Identify all lines below that hold "Первенстве" and collect them.

(Stored records)
>>>
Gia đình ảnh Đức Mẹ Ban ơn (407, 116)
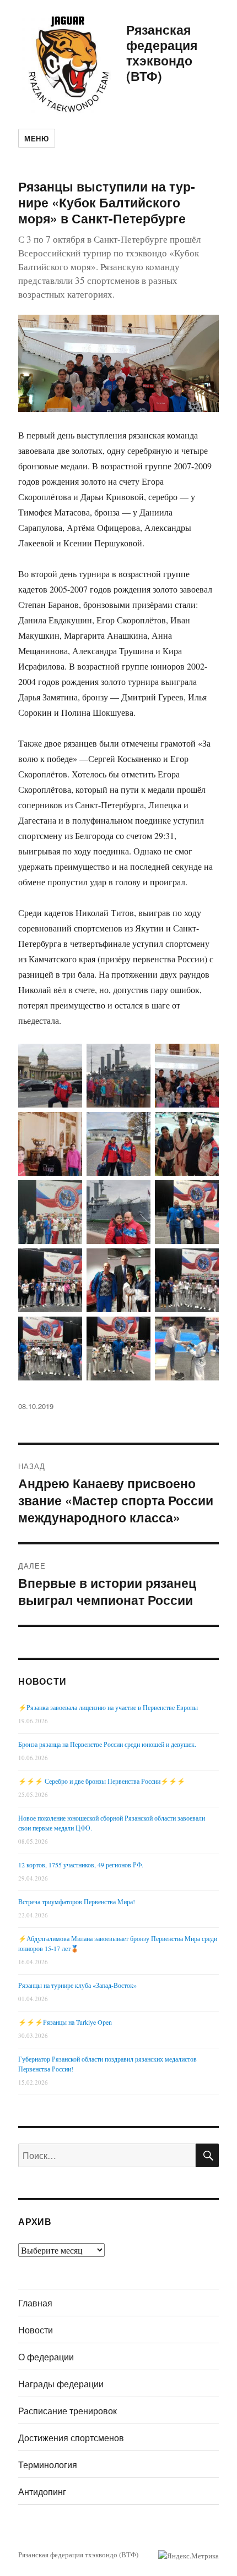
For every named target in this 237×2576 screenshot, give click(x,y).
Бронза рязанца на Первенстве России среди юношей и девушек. (107, 1744)
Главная (35, 2303)
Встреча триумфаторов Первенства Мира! (76, 1901)
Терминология (47, 2464)
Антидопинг (42, 2491)
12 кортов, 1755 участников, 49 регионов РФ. (80, 1864)
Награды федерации (61, 2383)
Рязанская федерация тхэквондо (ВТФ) (161, 52)
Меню (36, 138)
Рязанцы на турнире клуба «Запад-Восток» (77, 1985)
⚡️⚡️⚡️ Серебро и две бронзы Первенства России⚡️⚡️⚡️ (101, 1781)
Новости (35, 2329)
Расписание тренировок (67, 2410)
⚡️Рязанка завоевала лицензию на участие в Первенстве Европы (108, 1707)
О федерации (46, 2356)
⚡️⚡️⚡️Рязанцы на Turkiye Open (65, 2022)
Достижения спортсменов (71, 2437)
<<<
**Expected output**.
Бронза рязанца на Первенстве России среди юношей и девушек. (107, 1744)
⚡️Рязанка завоевала лицензию на участие в Первенстве Европы (108, 1707)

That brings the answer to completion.